"""
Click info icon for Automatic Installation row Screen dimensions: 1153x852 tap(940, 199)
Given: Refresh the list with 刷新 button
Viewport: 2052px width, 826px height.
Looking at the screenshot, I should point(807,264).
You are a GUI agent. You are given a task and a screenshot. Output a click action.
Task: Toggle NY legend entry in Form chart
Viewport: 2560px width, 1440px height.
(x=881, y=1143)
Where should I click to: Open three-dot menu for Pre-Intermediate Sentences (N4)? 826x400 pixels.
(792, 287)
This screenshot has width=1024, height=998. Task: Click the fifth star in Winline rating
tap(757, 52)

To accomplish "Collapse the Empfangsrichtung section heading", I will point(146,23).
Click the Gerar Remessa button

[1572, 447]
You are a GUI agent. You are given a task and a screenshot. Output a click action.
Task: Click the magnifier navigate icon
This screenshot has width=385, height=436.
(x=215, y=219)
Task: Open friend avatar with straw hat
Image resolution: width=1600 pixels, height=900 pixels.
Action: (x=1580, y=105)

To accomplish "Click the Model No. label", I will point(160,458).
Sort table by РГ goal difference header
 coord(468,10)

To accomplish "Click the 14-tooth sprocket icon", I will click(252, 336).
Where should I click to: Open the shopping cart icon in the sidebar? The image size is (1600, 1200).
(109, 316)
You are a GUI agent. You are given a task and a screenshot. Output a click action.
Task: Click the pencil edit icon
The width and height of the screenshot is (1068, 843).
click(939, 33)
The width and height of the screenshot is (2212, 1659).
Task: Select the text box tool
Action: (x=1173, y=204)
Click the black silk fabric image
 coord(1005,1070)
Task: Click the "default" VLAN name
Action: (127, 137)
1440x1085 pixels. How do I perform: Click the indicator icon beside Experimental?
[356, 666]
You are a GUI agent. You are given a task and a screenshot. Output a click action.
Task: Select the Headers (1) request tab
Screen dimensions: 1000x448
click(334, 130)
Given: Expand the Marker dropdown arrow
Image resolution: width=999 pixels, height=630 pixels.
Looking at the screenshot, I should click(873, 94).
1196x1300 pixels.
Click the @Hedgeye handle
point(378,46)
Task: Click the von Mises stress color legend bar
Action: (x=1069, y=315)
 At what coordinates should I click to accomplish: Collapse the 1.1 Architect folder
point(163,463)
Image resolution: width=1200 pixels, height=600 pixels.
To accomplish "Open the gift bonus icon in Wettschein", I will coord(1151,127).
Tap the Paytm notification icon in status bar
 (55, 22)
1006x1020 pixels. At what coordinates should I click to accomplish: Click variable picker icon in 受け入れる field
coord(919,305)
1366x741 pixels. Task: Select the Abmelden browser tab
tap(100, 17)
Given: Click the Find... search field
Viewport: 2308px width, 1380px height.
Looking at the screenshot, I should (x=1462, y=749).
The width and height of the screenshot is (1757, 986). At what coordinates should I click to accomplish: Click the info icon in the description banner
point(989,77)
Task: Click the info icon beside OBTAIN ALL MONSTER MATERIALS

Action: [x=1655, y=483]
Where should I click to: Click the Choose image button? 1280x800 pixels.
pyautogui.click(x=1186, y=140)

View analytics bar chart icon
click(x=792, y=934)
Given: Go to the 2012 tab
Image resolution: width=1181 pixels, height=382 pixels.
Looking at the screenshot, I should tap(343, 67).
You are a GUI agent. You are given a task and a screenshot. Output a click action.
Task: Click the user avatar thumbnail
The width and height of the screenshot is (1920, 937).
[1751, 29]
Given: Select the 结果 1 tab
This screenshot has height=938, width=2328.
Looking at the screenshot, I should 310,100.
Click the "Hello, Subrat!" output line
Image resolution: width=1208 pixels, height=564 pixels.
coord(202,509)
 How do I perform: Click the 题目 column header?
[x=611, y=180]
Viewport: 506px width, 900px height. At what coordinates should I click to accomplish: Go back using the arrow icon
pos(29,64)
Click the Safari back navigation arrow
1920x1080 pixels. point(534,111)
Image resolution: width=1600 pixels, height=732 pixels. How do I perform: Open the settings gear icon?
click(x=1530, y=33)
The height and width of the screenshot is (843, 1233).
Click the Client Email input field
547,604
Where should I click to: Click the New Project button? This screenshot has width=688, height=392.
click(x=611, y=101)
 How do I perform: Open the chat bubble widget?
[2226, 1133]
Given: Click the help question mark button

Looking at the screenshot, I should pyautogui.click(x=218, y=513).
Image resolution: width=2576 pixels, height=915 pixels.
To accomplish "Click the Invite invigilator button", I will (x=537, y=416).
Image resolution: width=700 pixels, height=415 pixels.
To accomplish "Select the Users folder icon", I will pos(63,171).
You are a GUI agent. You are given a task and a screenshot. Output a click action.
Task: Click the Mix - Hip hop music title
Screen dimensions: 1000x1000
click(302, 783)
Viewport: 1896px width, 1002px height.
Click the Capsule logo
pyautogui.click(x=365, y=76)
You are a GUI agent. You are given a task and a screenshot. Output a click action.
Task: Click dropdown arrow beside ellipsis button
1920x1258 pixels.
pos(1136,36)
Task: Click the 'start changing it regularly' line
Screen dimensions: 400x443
"""
Written instruction
Convert all of the material above into a numbered list, one line per item, omitting the blank lines.

Response
1. Click info icon for Automatic Installation row Screen dimensions: 1153x852 tap(940, 199)
2. Given: Refresh the list with 刷新 button
3. Viewport: 2052px width, 826px height.
4. Looking at the screenshot, I should point(807,264).
5. You are a GUI agent. You are given a task and a screenshot. Output a click action.
6. Task: Toggle NY legend entry in Form chart
7. Viewport: 2560px width, 1440px height.
8. (x=881, y=1143)
9. Where should I click to: Open three-dot menu for Pre-Intermediate Sentences (N4)? 826x400 pixels.
10. (792, 287)
11. This screenshot has width=1024, height=998. Task: Click the fifth star in Winline rating
12. tap(757, 52)
13. To accomplish "Collapse the Empfangsrichtung section heading", I will point(146,23).
14. Click the Gerar Remessa button
15. [1572, 447]
16. You are a GUI agent. You are given a task and a screenshot. Output a click action.
17. Task: Click the magnifier navigate icon
18. This screenshot has width=385, height=436.
19. (x=215, y=219)
20. Task: Open friend avatar with straw hat
21. Image resolution: width=1600 pixels, height=900 pixels.
22. Action: (x=1580, y=105)
23. To accomplish "Click the Model No. label", I will point(160,458).
24. Sort table by РГ goal difference header
25.  coord(468,10)
26. To accomplish "Click the 14-tooth sprocket icon", I will click(252, 336).
27. Where should I click to: Open the shopping cart icon in the sidebar? The image size is (1600, 1200).
28. (109, 316)
29. You are a GUI agent. You are given a task and a screenshot. Output a click action.
30. Task: Click the pencil edit icon
31. The width and height of the screenshot is (1068, 843).
32. click(939, 33)
33. The width and height of the screenshot is (2212, 1659).
34. Task: Select the text box tool
35. Action: (x=1173, y=204)
36. Click the black silk fabric image
37.  coord(1005,1070)
38. Task: Click the "default" VLAN name
39. Action: (127, 137)
40. 1440x1085 pixels. How do I perform: Click the indicator icon beside Experimental?
41. [356, 666]
42. You are a GUI agent. You are given a task and a screenshot. Output a click action.
43. Task: Select the Headers (1) request tab
44. Screen dimensions: 1000x448
45. click(334, 130)
46. Given: Expand the Marker dropdown arrow
47. Image resolution: width=999 pixels, height=630 pixels.
48. Looking at the screenshot, I should click(873, 94).
49. 1196x1300 pixels.
50. Click the @Hedgeye handle
51. point(378,46)
52. Task: Click the von Mises stress color legend bar
53. Action: (x=1069, y=315)
54.  At what coordinates should I click to accomplish: Collapse the 1.1 Architect folder
55. point(163,463)
56. Image resolution: width=1200 pixels, height=600 pixels.
57. To accomplish "Open the gift bonus icon in Wettschein", I will coord(1151,127).
58. Tap the Paytm notification icon in status bar
59.  (55, 22)
60. 1006x1020 pixels. At what coordinates should I click to accomplish: Click variable picker icon in 受け入れる field
61. coord(919,305)
62. 1366x741 pixels. Task: Select the Abmelden browser tab
63. tap(100, 17)
64. Given: Click the Find... search field
65. Viewport: 2308px width, 1380px height.
66. Looking at the screenshot, I should (x=1462, y=749).
67. The width and height of the screenshot is (1757, 986). At what coordinates should I click to accomplish: Click the info icon in the description banner
68. point(989,77)
69. Task: Click the info icon beside OBTAIN ALL MONSTER MATERIALS
70. Action: [x=1655, y=483]
71. Where should I click to: Click the Choose image button? 1280x800 pixels.
72. pyautogui.click(x=1186, y=140)
73. View analytics bar chart icon
74. click(x=792, y=934)
75. Given: Go to the 2012 tab
76. Image resolution: width=1181 pixels, height=382 pixels.
77. Looking at the screenshot, I should tap(343, 67).
78. You are a GUI agent. You are given a task and a screenshot. Output a click action.
79. Task: Click the user avatar thumbnail
80. The width and height of the screenshot is (1920, 937).
81. [1751, 29]
82. Given: Select the 结果 1 tab
83. This screenshot has height=938, width=2328.
84. Looking at the screenshot, I should 310,100.
85. Click the "Hello, Subrat!" output line
86. Image resolution: width=1208 pixels, height=564 pixels.
87. coord(202,509)
88.  How do I perform: Click the 题目 column header?
89. [x=611, y=180]
90. Viewport: 506px width, 900px height. At what coordinates should I click to accomplish: Go back using the arrow icon
91. pos(29,64)
92. Click the Safari back navigation arrow
93. 1920x1080 pixels. point(534,111)
94. Image resolution: width=1600 pixels, height=732 pixels. How do I perform: Open the settings gear icon?
95. click(x=1530, y=33)
96. The height and width of the screenshot is (843, 1233).
97. Click the Client Email input field
98. 547,604
99. Where should I click to: Click the New Project button? This screenshot has width=688, height=392.
100. click(x=611, y=101)
101.  How do I perform: Open the chat bubble widget?
102. [2226, 1133]
103. Given: Click the help question mark button
104. Looking at the screenshot, I should pyautogui.click(x=218, y=513).
105. Image resolution: width=2576 pixels, height=915 pixels.
106. To accomplish "Click the Invite invigilator button", I will (x=537, y=416).
107. Image resolution: width=700 pixels, height=415 pixels.
108. To accomplish "Select the Users folder icon", I will pos(63,171).
109. You are a GUI agent. You are given a task and a screenshot. Output a click action.
110. Task: Click the Mix - Hip hop music title
111. Screen dimensions: 1000x1000
112. click(302, 783)
113. Viewport: 1896px width, 1002px height.
114. Click the Capsule logo
115. pyautogui.click(x=365, y=76)
116. You are a GUI agent. You are given a task and a screenshot. Output a click action.
117. Task: Click dropdown arrow beside ellipsis button
118. 1920x1258 pixels.
119. pos(1136,36)
120. Task: Click the 'start changing it regularly' line
121. Screen dimensions: 400x443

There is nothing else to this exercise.